Davvero i nostri ventenni escono dalle scuole superiori avendo maturato quel desiderato “atteggiamento critico”? Una parte sì, ma evidentemente minoritaria. Altrimenti affrontare le “conseguenze” dell’innovazione non sarebbe “una sfida del tutto nuova”, come si sottolinea nella nota del Politecnico. “Affrontare l’innovazione in maniera consapevole” dovrebbe essere il mantra di tutto il percorso di formazione degli studenti, a cominciare dalle primarie, e invece finora ci si è mossi in ordine sparso.

Politecnico di Milano

Una novità importante però c’è: oggi, e domani ancora di più, sono sempre di più le persone che possono, per capacità e per opportunità, innescare l’innovazione. Non serve più il potere politico o finanziario, o almeno non quanto prima. Prima si poteva contare sul fatto che a prendere le decisioni fossero persone con una minima formazione umanistica, o almeno che avessero qualcuno a consigliarle; un Dottor Stranamore, se vogliamo, che dicesse al Re quali fossero i rischi. Oggi, invece, magari il figlio del vostro vicino sta scrivendo l’algoritmo che cambierà il mondo, un sistema AI dal potenziale incalcolabile … e nessuno gli hai mai spiegato che la prudenza ha una ragione di esistere.

Paolo Volonté, docente di sociologia e coordinatore del tavolo Meta del PoliMi, aggiunge che la tecnologia “può condizionare la nostra vita anche in maniera discutibile. Bisogna intervenire oggi sulla loro formazione perché pongano attenzione ai temi etici fin dalla progettazione”. Giusto, ma bisognava intervenire ieri sulla formazione di tutti noi … così magari non dovremmo temere il figlio del vicino e le sue invenzioni.

Certo, ha ragione il rettore Ferruccio Resta, quando afferma che la tecnologia moderna porta con sé grandi promesse. Ben venga dunque l’iniziativa del Politecnico di Milano. Da qualche parte bisogna pur cominciare. Si vuole esplorare il concetto di responsabilità, dare un occhio alle normative attuali, riflettere sulle questioni etiche, ragionare sul futuro. Agli studenti si chiederà di sviluppare un saggio finale, e di certo almeno per alcuni di loro ci sarà un effetto duraturo.
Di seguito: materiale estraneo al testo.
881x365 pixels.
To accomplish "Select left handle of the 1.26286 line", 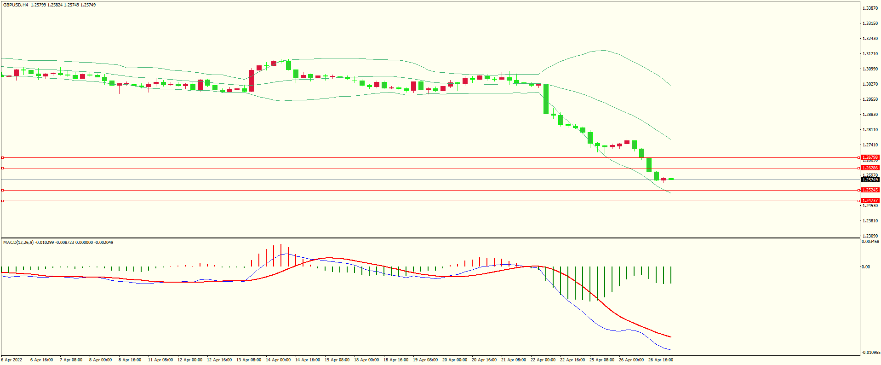I will [2, 168].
Bisogna insistere di più su questi temi, se non altro per recuperare il terreno che si è perso in passato. E sarebbe auspicabile, anche, che un ingegnere del XXI secolo potesse garantire anche una ferrea preparazione epistemologica.
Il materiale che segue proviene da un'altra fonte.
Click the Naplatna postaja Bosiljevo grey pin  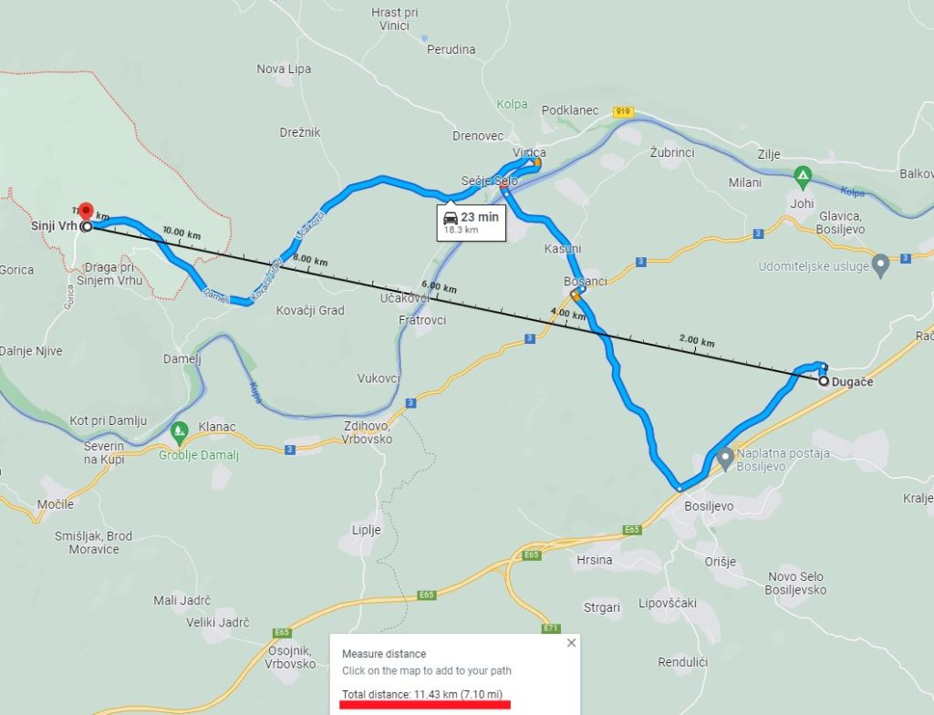(x=725, y=458)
Già, perché se è vero che ci aspettano sfide complesse, che non si può escludere nemmeno il rischio esistenziale, non è solo con un corso di 60 ore che le potremo affrontare. Bisogna ampliare il fronte, per esempio agendo su quella parte di “scienziati” (le virgolette vogliono essere offensive) convinti che la filosofia sia un ostacolo, una seccatura di cui liberarsi, una perdita di tempo. Potremmo agire, per esempio, affinché chi sceglie la formazione scientifica non diventi uno Sheldon Cooper qualsiasi. Perché gli Sheldon Cooper, se per disgrazia finiscono per avere un qualche potere, si trasformano inevitabilmente in super cattivi.